Researchers have developed a new platform that can replicate different types of blood vessel structures to treat vascular disease. The researchers from the Department of Biomedical Engineering at Texas A&M University, are adopting a customisable vessel-chip method to tackle the disease. The goal is to recreate the kinds of shapes that matter in disease, with experiments on blood flow and potential treatments reflecting what happens in the body more closely and can better support drug discovery.
Vessel-chips are engineered microfluidic devices that mimic human vasculature on a microscopic scale. Instead of studying blood flow in animals or oversimplified lab setups, the scientists can use these chips to examine how fluid forces move through vessel-like structures in a controlled environment.
Because the design can be tailored, the platform can also support patient-focused studies, which is useful when small differences in anatomy may affect how disease develops or how a therapy performs. A biomedical engineering master’s student, Jennifer Lee teamed up with Dr. Abhishek Jain’s lab and designed an advanced vessel-chip that could reproduce real variations in vascular structure.
That matters because vessel geometry can reshape the physical forces acting on the vessel wall. Those forces, including shear stress, influence how cells lining blood vessels respond that can contribute to the conditions in which damage begins or disease progresses. “There are branched vessels, or aneurysms that have sudden expansion, and then stenosis that restricts the vessel.
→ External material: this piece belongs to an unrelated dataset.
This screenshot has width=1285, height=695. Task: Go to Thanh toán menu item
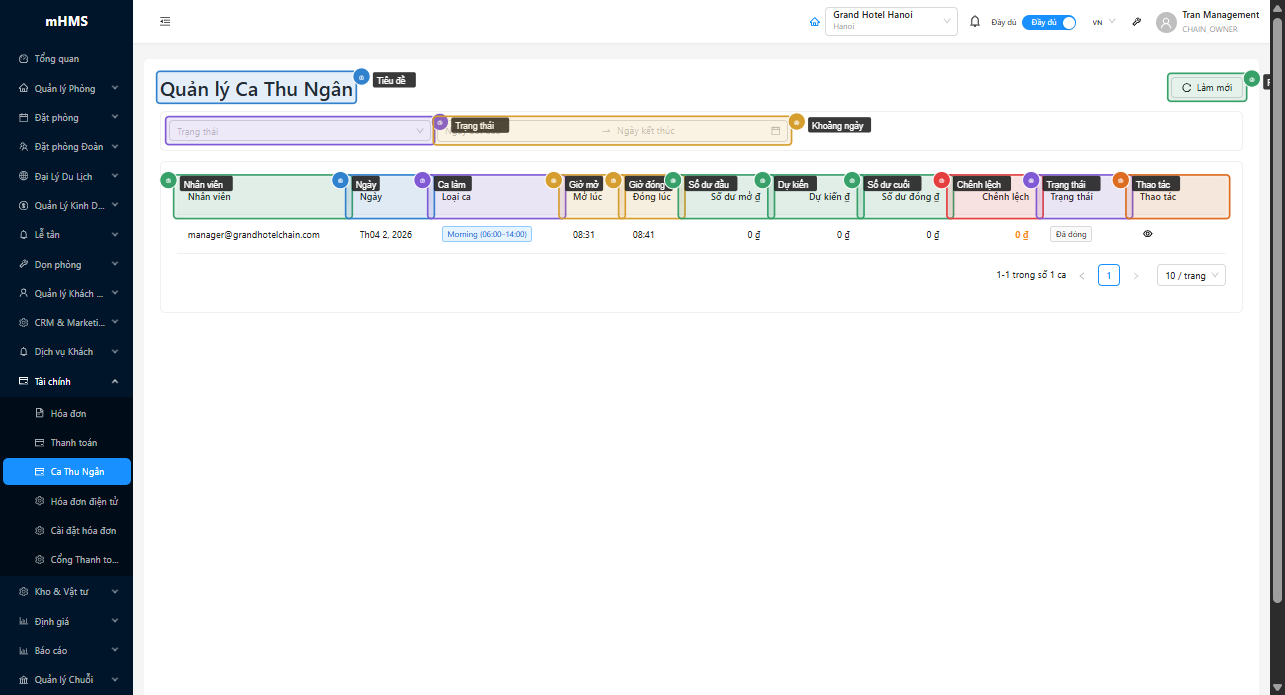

All these different types of vessels cause the blood flow pattern to be significantly changed, and the inside of the blood vessel is affected by the level of shear stress caused by these flow patterns. That’s what we wanted to model,” Lee said. Lee’s research, published in Lab on a Chip, followed earlier work from her mentor, Dr. Tanmay Mathur, a former biomedical engineering graduate student who previously created a straight vessel-chip.
Lee and Mathur conducted their studies in the Bioinspired Translational Microsystems Laboratory under Jain, an associate professor and Barbara and Ralph Cox ’53 faculty fellow in the biomedical engineering department.